Abnormal Placenta Could Be Used To Make Early Autism Diagnosis

redOrbit Staff & Wire Reports – Your Universe Online

Researchers from the Yale School of Medicine and the MIND Institute at the University of California, Davis claim to have discovered a new method of determining a child´s potential risk of becoming autistic.

According to CBS News reporter Ryan Jaslow, the researchers report doctors may be able to detect clues about a child´s risk of developing an autism spectrum disorder (ASD) by examining the placenta at the time of birth.

The study, which was published Thursday in the online edition of the journal Biological Psychiatry, looked at placentas from over 200 recent births. The investigators discovered these organs, which are used to transmit nutrients from a mother to her child, are more likely to have “abnormal folds and creases” in families with a high genetic risk of having an autistic child, added Pam Belluck of the New York Times.

Senior author Harvey Kliman, a research scientist in the Yale School of Medicine´s Department of Obstetrics, Gynecology & Reproductive Sciences, and colleagues reviewed 117 placentas from infants of at-risk families (i.e. those with at least one previous autistic child) and compared them to 100 control placentas.

They found placentas from at-risk children had as many as 15 trophoblast inclusions (abnormal placental folds and abnormal cell growths). Conversely, none of the control placentas had any more than two trophoblast inclusions. According to Kliman, a placenta with four or more of these folds and cell growths can conservatively predict an infant´s risk for autism with a 96.7 percent probability.

Kliman told FoxNews.com´s Loren Grush he accidentally discovered this potential autism test while examining the tissue of lost pregnancies to determine why the infant wound up dying.

One of the primary components he studied was chorionic villi, which are small finger-like structures located in the placenta that help transport blood from mother to fetus.
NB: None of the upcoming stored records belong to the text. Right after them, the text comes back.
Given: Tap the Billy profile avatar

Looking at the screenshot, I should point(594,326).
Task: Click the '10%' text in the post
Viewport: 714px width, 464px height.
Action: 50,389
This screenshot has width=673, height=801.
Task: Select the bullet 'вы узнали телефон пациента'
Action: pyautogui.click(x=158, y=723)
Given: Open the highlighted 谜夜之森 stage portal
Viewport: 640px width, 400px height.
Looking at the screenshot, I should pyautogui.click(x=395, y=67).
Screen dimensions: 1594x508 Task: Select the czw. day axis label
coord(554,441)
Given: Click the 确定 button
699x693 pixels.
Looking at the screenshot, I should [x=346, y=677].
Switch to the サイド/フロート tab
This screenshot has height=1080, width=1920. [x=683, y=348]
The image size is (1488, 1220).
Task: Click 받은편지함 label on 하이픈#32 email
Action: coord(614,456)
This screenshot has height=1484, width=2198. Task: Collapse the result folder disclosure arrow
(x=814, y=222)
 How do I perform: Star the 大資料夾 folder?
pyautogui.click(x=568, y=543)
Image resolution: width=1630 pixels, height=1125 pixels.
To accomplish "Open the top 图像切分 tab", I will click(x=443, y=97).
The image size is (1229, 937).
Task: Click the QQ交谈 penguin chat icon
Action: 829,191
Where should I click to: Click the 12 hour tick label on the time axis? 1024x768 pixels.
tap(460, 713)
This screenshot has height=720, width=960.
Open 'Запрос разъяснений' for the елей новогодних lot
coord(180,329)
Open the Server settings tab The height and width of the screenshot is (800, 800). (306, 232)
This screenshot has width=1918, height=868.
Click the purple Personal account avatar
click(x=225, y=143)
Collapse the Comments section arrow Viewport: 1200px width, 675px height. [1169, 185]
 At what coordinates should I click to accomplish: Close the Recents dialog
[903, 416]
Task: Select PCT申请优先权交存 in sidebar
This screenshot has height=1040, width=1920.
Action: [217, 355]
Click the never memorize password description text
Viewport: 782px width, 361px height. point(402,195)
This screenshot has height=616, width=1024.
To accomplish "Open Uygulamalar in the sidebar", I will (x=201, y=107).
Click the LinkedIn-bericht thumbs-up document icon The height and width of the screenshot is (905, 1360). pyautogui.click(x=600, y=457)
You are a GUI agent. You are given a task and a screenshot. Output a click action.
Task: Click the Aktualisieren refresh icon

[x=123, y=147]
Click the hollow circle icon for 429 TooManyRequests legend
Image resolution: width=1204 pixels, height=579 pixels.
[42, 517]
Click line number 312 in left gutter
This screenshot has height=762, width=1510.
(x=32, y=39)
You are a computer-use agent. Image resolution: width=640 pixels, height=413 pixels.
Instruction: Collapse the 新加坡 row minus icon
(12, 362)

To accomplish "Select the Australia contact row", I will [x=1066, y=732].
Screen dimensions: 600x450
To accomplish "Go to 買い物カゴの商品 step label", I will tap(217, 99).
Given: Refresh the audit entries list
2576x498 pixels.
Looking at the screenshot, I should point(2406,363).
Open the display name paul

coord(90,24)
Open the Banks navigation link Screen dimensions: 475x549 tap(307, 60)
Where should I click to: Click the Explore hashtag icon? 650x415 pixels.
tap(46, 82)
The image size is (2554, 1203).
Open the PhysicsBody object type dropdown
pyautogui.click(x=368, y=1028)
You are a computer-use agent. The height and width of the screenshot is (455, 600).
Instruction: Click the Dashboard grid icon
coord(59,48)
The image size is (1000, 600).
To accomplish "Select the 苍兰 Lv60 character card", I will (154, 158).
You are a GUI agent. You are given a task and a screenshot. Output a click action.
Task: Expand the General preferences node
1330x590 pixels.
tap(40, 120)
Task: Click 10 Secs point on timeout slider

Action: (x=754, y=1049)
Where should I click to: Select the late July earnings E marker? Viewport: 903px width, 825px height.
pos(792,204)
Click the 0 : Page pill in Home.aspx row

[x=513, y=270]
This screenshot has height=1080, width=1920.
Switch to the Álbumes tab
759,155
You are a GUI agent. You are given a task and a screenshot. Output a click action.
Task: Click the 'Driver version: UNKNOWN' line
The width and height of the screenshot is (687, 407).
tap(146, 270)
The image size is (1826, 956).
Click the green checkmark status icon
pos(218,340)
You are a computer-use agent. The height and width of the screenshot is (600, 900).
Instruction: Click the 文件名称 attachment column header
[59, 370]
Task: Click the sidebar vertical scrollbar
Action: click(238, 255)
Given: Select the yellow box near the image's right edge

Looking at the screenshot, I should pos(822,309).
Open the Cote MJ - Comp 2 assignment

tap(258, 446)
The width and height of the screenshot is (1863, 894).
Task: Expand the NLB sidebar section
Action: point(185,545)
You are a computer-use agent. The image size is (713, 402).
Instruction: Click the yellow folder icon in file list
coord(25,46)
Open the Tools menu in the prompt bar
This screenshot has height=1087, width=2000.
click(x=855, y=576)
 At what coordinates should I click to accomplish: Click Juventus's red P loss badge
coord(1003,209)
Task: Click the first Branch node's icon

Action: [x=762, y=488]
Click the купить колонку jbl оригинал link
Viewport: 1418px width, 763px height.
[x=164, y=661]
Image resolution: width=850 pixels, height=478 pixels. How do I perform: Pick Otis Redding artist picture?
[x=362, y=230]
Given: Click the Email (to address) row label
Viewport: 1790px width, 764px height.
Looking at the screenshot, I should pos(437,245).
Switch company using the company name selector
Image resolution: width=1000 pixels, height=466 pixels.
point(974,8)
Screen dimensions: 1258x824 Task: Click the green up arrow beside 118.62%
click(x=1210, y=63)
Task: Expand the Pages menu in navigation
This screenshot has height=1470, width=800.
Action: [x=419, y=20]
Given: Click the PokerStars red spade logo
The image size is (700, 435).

These chorionic villi are covered and protected by trophoblasts, which are typically smooth but can form inclusions when the cells grow abnormally.

“At birth we have a tool now that can tell us who’s at risk and who isn’t at risk for autism,” Kilman told Jaslow.

“I hope that diagnosing the risk of developing autism by examining the placenta at birth will become routine, and that the children who are shown to have increased numbers of trophoblast inclusions will have early interventions and an improved quality of life as a result of this test,” he added in a statement.

An estimated one out of every fifty American children are diagnosed with autism each year, according to Centers for Disease Control and Prevention (CDC). However, while intervention is most effective during the first year of life, most children aren´t diagnosed with the disorder until at least age three or four, Grush explained.